Data provided below:

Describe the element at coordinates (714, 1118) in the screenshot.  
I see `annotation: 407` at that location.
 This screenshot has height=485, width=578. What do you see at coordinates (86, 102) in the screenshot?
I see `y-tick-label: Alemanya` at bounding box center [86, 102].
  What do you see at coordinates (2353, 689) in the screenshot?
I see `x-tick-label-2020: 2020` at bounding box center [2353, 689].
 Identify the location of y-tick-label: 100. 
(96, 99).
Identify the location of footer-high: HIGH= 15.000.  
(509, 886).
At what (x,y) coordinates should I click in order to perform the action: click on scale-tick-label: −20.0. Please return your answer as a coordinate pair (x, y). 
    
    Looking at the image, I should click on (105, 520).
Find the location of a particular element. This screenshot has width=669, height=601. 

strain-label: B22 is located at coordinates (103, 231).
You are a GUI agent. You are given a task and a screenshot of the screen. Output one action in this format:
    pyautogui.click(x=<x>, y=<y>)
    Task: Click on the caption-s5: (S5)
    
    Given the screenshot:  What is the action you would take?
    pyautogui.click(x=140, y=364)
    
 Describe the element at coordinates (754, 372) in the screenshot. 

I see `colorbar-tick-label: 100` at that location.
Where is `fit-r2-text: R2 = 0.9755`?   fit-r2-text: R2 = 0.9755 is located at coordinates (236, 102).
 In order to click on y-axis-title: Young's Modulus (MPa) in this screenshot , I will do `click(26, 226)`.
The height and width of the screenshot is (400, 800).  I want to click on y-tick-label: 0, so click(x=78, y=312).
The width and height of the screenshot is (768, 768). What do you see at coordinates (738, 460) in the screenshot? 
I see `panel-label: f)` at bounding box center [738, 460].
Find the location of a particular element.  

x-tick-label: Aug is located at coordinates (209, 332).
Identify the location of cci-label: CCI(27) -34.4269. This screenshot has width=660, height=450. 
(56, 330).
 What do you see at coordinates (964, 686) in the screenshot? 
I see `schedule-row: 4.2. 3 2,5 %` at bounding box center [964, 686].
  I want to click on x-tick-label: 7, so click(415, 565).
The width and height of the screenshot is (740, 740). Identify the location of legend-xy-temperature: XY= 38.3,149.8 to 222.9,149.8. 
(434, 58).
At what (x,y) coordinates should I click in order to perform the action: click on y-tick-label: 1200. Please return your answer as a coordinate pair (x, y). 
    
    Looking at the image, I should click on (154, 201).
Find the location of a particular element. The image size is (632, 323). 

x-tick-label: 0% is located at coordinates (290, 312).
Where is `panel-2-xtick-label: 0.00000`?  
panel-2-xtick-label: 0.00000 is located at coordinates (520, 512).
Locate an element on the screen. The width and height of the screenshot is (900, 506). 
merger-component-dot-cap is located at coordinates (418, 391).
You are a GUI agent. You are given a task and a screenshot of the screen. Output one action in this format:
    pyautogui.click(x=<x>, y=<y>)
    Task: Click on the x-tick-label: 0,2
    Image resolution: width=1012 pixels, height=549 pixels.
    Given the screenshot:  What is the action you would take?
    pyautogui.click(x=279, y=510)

End of Data provided.

Rewrite the records above, changing each "Identify the location of" to "Give the position of" and leaving everything else the same.

Describe the element at coordinates (714, 1118) in the screenshot.  
I see `annotation: 407` at that location.
 This screenshot has height=485, width=578. What do you see at coordinates (86, 102) in the screenshot?
I see `y-tick-label: Alemanya` at bounding box center [86, 102].
  What do you see at coordinates (2353, 689) in the screenshot?
I see `x-tick-label-2020: 2020` at bounding box center [2353, 689].
 Give the position of y-tick-label: 100. 
(96, 99).
Give the position of footer-high: HIGH= 15.000.  
(509, 886).
At what (x,y) coordinates should I click in order to perform the action: click on scale-tick-label: −20.0. Please return your answer as a coordinate pair (x, y). 
    
    Looking at the image, I should click on (105, 520).
Find the location of a particular element. This screenshot has width=669, height=601. 

strain-label: B22 is located at coordinates (103, 231).
You are a GUI agent. You are given a task and a screenshot of the screen. Output one action in this format:
    pyautogui.click(x=<x>, y=<y>)
    Task: Click on the caption-s5: (S5)
    
    Given the screenshot:  What is the action you would take?
    pyautogui.click(x=140, y=364)
    
 Describe the element at coordinates (754, 372) in the screenshot. 

I see `colorbar-tick-label: 100` at that location.
Where is `fit-r2-text: R2 = 0.9755`?   fit-r2-text: R2 = 0.9755 is located at coordinates (236, 102).
 In order to click on y-axis-title: Young's Modulus (MPa) in this screenshot , I will do `click(26, 226)`.
The height and width of the screenshot is (400, 800).  I want to click on y-tick-label: 0, so click(x=78, y=312).
The width and height of the screenshot is (768, 768). What do you see at coordinates (738, 460) in the screenshot? 
I see `panel-label: f)` at bounding box center [738, 460].
Find the location of a particular element.  

x-tick-label: Aug is located at coordinates (209, 332).
Give the position of cci-label: CCI(27) -34.4269. This screenshot has width=660, height=450. 
(56, 330).
 What do you see at coordinates (964, 686) in the screenshot? 
I see `schedule-row: 4.2. 3 2,5 %` at bounding box center [964, 686].
  I want to click on x-tick-label: 7, so click(415, 565).
The width and height of the screenshot is (740, 740). Give the position of legend-xy-temperature: XY= 38.3,149.8 to 222.9,149.8. 
(434, 58).
At what (x,y) coordinates should I click in order to perform the action: click on y-tick-label: 1200. Please return your answer as a coordinate pair (x, y). 
    
    Looking at the image, I should click on (154, 201).
Find the location of a particular element. The image size is (632, 323). 

x-tick-label: 0% is located at coordinates (290, 312).
Where is `panel-2-xtick-label: 0.00000`?  
panel-2-xtick-label: 0.00000 is located at coordinates (520, 512).
Locate an element on the screen. The width and height of the screenshot is (900, 506). 
merger-component-dot-cap is located at coordinates (418, 391).
You are a GUI agent. You are given a task and a screenshot of the screen. Output one action in this format:
    pyautogui.click(x=<x>, y=<y>)
    Task: Click on the x-tick-label: 0,2
    Image resolution: width=1012 pixels, height=549 pixels.
    Given the screenshot:  What is the action you would take?
    pyautogui.click(x=279, y=510)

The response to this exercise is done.